- _Angezeigter Text_:
* * * * * * *

Die emotional wichtigste Person an Bord eines Segelschiffs auf Entdeckungsfahrt war der Mann im Ausguck. Schrie er „Land in Sicht“, stieß der Kapitän seine Seekarte beiseite. Der Koch in der Kombüse ließ den Löffel fallen, die Matrosen sprangen aus den Kojen. Alle stürzten an Deck. Die Spannung der letzten Wochen, Monate löste sich. Die Aussicht auf festen Boden unter den Füßen sorgte für Hochstimmung.

Im Basislager gibt es keinen Ausguck, aber knapp zehn Minuten Fußweg entfernt einen Aussichtspunkt. Ein aufgeschichtetes Steinmännchen, an dem Reste einer Gebetsfahne hängen, markiert die Stelle, von der aus sich ein wunderbarer Blick auf den zentralen Rongbuk-Gletscher und die Nordwand des Mount Everest bietet.

„Da ist jemand am Gipfel!“

Gerlinde, Ralf und ich stiegen heute morgen dorthin auf. Die Sonne schien, keine Wolke trübte den Himmel, eine Einladung zum Fotografieren und Filmen. Gerlinde hatte ein Fernglas mitgenommen. Plötzlich rief sie: „Da ist jemand am Gipfel!“ Das Fernglas wanderte von Hand zu Hand. Und wirklich – an der höchsten Stelle bewegte sich etwas. Fünf bis sechs winzig kleine Punkte. Sie schienen direkt unterhalb des Gipfels Schutz vor dem Wind zu suchen, aber – sie waren oben!

Am Vortag hatten wir die Nachricht über die erste erfolgreiche Everest-Besteigung der Saison erhalten. Sie hatte uns vergleichsweise kühl gelassen. Doch jetzt konnten wir es mit eigenen Augen sehen. Ein emotionaler Augenblick, fast wie „Land in Sicht“.

Datum

Sonntag 22.05.2005 | 16:53

Teilen

Denkpausen

Nach acht Tagen auf 5500 Metern leide ich unter latenter „Höhen-Demenz“. Nein, nein, so schlimm ist es nun auch wieder nicht. Ich kenne noch die Namen meiner Frau und Kinder. Aber wie hieß doch gleich der Ort, den ich im letzten Jahr besucht habe, wie der Sänger, dessen Lied gerade auf der CD läuft und wie der Sender, für den ich arbeite? Wie weggeblasen, vom Höhenwind des Mount Everest.

Alles wird langsamer

Die Erklärung ist einfach. Auf der Höhe unseres Basislagers wird der Sauerstoff nur noch mit der Hälfte des Drucks in die Lungen gepresst wie auf Meereshöhe. Das hat Folgen: der Kreislauf muss härter ran und doch arbeitet alles langsamer, auch das Gehirn. Der Schlaf wird dein Lieblingsbruder und das Denken dein Quälgeist. Bin ich immer noch zu theoretisch?

* * * * * * *

- _Übungsaufgaben_:
• 1. Was hatte Gerlinde laut dem Text über das Everest-Basislager zum Aussichtspunkt mitgenommen?
• 2. Kopieren Sie aus dem Text über das Everest-Basislager die Passage von „Am Vortag hatten“ bis einschließlich „des Mount Everest.“ wortgetreu.
• 3. Führen Sie den Text über das Everest-Basislager im selben Stil weiter, beginnend unmittelbar nach seinem letzten Satz.
Die Datensätze spielen hierfür keine Rolle.

- _Datensatzeinträge_:

* * * * * * *

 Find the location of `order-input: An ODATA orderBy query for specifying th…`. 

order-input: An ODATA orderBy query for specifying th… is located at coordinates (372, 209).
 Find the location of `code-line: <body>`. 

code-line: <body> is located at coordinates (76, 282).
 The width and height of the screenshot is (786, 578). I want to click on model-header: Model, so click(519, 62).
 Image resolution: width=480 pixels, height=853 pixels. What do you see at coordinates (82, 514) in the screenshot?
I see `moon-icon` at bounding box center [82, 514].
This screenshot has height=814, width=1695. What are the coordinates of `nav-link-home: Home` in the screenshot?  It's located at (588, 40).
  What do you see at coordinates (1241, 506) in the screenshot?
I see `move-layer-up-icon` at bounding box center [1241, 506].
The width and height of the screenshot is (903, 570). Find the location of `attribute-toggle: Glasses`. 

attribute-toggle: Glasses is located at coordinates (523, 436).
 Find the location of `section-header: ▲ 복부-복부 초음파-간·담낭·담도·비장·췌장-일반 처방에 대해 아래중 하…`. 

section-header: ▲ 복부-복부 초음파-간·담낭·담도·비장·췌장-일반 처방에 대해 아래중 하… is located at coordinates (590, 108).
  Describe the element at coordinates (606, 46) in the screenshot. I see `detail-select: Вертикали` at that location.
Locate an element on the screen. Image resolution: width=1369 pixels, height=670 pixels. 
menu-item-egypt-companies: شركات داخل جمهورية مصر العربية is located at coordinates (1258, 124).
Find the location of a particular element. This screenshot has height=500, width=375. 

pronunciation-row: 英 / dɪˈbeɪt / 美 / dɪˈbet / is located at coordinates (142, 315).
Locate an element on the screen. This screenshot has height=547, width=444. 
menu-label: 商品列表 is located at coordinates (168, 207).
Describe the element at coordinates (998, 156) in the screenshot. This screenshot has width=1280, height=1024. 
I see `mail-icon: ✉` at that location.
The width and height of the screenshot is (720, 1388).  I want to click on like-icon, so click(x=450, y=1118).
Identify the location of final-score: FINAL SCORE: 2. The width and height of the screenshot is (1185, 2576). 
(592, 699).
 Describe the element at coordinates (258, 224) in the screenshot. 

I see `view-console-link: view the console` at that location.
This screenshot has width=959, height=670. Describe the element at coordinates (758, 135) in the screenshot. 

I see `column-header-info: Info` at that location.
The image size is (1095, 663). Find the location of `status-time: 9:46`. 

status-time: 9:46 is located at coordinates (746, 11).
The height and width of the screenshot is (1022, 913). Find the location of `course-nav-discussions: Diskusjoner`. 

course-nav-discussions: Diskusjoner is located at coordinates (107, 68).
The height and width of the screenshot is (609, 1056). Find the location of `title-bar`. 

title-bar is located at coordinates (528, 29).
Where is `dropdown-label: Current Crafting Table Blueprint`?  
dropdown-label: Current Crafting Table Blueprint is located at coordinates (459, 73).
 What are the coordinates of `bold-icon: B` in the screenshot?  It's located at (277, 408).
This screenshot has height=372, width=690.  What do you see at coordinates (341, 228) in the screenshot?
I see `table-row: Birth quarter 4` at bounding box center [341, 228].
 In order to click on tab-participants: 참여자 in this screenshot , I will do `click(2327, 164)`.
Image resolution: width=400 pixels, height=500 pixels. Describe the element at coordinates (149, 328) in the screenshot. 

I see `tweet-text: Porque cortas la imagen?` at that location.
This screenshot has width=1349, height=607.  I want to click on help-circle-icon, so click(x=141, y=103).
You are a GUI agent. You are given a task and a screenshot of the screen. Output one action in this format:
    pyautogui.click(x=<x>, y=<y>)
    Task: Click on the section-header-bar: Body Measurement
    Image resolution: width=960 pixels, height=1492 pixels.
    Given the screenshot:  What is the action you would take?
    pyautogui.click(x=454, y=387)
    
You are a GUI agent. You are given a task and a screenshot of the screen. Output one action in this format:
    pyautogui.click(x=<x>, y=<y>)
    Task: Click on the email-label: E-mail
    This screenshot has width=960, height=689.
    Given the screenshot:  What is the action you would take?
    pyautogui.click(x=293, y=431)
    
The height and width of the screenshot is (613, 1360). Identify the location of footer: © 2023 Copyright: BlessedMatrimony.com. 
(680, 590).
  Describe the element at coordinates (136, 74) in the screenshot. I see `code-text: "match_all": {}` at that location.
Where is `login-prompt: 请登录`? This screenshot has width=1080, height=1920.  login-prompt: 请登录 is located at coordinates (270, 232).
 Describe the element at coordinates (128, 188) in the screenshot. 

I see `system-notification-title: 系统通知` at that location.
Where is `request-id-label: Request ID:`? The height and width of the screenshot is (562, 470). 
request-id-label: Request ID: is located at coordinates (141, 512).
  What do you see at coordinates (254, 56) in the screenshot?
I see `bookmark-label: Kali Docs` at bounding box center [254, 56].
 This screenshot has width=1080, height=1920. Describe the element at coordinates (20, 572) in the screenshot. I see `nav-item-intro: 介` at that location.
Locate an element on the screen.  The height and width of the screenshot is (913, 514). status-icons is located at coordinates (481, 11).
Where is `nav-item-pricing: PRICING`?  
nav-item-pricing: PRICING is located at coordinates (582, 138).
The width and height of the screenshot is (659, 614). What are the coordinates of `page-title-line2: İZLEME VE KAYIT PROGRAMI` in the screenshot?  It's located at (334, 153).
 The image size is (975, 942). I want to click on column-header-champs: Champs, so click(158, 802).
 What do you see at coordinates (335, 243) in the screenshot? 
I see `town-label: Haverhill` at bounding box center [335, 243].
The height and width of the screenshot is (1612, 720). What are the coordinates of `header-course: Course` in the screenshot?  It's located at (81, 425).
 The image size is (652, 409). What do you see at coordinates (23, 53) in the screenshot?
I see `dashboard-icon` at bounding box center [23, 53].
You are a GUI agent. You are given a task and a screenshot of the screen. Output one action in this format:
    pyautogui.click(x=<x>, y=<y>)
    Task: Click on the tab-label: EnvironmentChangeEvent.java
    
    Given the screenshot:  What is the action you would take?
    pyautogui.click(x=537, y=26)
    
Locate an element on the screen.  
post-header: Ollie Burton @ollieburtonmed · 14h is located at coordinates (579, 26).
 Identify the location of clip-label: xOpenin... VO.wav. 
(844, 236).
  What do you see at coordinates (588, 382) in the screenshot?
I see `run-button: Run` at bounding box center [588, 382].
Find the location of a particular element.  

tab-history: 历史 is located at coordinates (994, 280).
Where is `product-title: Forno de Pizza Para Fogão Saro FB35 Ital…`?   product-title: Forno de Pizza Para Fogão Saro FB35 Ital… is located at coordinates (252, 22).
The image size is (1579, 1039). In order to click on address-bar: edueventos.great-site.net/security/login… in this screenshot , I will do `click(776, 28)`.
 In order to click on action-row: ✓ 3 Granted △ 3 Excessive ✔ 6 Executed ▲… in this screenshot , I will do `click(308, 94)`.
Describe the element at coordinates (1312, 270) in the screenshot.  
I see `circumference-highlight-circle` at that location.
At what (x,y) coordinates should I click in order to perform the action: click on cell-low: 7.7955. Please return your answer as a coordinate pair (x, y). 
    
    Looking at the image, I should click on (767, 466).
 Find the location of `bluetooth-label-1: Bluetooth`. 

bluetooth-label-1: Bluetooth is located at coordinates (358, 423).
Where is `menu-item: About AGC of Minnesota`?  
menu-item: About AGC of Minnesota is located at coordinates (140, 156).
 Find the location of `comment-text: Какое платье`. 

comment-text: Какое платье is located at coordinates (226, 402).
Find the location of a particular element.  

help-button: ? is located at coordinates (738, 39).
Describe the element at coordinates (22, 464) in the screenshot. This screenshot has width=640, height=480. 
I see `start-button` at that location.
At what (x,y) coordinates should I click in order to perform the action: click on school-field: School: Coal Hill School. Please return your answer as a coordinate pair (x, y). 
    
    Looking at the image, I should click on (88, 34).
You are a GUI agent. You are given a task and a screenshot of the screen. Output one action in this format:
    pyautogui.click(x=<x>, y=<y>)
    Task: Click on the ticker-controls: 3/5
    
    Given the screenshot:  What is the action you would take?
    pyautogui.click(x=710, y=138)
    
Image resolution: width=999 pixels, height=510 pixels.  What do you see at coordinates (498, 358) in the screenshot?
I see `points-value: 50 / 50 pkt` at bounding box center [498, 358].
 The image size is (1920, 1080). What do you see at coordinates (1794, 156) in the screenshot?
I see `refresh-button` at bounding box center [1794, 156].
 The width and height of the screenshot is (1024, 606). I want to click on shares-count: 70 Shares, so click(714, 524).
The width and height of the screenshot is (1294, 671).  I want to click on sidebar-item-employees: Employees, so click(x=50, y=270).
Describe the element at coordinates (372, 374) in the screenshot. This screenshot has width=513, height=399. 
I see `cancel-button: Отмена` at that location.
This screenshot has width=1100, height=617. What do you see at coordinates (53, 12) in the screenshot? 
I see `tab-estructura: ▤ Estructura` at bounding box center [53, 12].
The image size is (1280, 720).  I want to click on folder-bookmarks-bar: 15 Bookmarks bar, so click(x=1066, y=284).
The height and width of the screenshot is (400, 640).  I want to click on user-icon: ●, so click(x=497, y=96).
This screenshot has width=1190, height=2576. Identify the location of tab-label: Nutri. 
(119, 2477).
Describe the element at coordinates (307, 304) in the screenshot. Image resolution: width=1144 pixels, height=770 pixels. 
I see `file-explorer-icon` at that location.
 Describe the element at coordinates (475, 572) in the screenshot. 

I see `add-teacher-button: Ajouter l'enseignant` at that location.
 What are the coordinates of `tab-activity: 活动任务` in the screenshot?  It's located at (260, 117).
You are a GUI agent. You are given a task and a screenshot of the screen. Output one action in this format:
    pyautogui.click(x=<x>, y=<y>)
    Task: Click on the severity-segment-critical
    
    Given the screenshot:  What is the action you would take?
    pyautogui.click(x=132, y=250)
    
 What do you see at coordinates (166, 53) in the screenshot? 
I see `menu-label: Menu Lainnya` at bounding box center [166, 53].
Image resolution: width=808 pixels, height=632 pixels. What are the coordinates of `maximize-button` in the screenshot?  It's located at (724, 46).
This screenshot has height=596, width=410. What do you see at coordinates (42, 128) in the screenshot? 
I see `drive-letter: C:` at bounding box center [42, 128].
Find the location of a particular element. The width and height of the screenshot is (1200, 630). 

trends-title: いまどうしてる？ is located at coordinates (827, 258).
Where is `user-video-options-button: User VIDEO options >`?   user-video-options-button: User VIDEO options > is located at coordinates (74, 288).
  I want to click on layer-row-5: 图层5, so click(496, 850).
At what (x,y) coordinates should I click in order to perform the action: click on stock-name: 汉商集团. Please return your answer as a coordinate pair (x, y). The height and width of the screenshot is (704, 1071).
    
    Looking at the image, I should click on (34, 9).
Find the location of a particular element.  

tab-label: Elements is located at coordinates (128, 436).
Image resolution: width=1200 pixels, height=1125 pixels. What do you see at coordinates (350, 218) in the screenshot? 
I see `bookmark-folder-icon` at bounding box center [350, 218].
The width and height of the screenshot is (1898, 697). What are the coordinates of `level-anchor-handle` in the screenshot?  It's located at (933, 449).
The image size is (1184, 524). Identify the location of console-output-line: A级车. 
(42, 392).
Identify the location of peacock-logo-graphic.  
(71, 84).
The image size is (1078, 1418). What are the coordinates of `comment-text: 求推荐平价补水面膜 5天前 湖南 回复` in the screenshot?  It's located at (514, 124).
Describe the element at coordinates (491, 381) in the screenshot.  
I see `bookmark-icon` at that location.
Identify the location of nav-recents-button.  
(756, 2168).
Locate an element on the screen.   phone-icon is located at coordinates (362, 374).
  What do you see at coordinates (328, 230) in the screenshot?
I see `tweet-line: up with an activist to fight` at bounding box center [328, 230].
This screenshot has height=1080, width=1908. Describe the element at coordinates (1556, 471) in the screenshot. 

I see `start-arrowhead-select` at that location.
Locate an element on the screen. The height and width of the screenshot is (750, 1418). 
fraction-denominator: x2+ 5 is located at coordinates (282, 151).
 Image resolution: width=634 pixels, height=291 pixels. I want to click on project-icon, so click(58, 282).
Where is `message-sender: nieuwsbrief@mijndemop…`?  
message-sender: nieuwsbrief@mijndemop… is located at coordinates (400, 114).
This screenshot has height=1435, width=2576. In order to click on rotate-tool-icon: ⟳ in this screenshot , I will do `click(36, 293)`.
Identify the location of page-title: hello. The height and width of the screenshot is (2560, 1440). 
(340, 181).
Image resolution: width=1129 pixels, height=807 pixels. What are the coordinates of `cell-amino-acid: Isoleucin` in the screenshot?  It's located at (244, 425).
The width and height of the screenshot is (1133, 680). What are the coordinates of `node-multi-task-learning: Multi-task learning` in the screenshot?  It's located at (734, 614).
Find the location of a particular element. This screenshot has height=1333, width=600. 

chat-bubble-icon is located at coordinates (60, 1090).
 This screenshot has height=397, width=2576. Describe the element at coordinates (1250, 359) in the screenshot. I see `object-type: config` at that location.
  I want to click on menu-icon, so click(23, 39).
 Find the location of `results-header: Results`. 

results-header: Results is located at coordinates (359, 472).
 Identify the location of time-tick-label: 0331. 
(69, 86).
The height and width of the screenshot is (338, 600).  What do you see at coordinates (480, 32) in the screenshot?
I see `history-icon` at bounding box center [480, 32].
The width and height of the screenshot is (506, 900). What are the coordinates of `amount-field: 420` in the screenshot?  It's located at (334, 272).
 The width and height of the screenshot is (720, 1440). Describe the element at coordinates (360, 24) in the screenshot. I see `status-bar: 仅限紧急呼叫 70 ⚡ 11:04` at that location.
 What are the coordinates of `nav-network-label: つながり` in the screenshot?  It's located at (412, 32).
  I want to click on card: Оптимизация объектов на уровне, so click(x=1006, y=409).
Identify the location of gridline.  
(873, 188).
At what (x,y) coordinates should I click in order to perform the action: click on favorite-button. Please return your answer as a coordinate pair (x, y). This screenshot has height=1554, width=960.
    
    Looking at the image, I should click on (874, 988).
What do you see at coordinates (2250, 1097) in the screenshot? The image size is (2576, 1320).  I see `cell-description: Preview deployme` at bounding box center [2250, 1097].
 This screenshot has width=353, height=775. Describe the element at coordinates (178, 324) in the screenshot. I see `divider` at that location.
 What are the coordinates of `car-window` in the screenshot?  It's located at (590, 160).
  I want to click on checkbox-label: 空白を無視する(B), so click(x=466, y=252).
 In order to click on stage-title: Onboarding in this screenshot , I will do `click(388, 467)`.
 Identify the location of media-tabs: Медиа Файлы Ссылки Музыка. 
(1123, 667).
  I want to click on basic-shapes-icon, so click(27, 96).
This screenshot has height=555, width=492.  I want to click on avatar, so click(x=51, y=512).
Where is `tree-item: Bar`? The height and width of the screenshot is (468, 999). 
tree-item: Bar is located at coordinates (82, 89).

* * * * * * *

- _Ergebnisse_:
• 1. Ein Fernglas.

• 2.
Am Vortag hatten wir die Nachricht über die erste erfolgreiche Everest-Besteigung der Saison erhalten. Sie hatte uns vergleichsweise kühl gelassen. Doch jetzt konnten wir es mit eigenen Augen sehen. Ein emotionaler Augenblick, fast wie „Land in Sicht“.

Datum

Sonntag 22.05.2005 | 16:53

Teilen

Denkpausen

Nach acht Tagen auf 5500 Metern leide ich unter latenter „Höhen-Demenz“. Nein, nein, so schlimm ist es nun auch wieder nicht. Ich kenne noch die Namen meiner Frau und Kinder. Aber wie hieß doch gleich der Ort, den ich im letzten Jahr besucht habe, wie der Sänger, dessen Lied gerade auf der CD läuft und wie der Sender, für den ich arbeite? Wie weggeblasen, vom Höhenwind des Mount Everest.

• 3.
Ein Beispiel: Ich will Ihnen eine einfache Geschichte über den höchsten Berg der Erde erzählen: Der Mount Eiffelturm … (Denkpause) … Der Mount Everest wurde 1853 … Entschuldigung, aber das kann nicht sein … (konzentriert) Der Mount Everest wurde 1953 erstmals bestiegen … von … (Denkpause) einem Sherpa … (denke laut) Wie hieß der noch gleich? Traumprinz oder so ähnlich. Jetzt hab ich`s, Tenzing! Und der andere war eine Biene … (Denkpause) Quatsch, ein Imker und hieß … (denke laut) … Ich habe es gleich. Er hieß genauso wie die frühere First Lady in den USA …(Denkpause)… Genau, Hillary! (Es folgt ein Seufzer der Erleichterung).

Unter diesen Umständen reichen 24 Stunden für einen Tag nicht aus. Worüber hatten wir gerade gesprochen?

Datum

Sonntag 22.05.2005 | 12:06

Teilen

Warten auf das Wetterfenster

Über nichts wird am höchsten Berg der Erde so viel diskutiert und spekuliert wie über das ominöse Wetterfenster. Wie von magischer Hand öffnet es sich in der Regel irgendwann in der zweiten Maihälfte, kurz bevor der Monsun Einzug hält und das Bergsteigen ohnehin unmöglich macht. Gewissermaßen die Ruhe vor dem Sturm.

Jetzt oder nie

Während des Wetterfensters regt sich kaum ein Lüftchen am Gipfel in 8850 Meter Höhe, kein Schneeflocken fällt, die Sonne scheint. Der Mount Everest scheint für ein paar Tage in Schönheitsschlaf verfallen zu sein. Dann gilt es für die Bergsteiger: Nichts wie hinauf, jetzt oder nie!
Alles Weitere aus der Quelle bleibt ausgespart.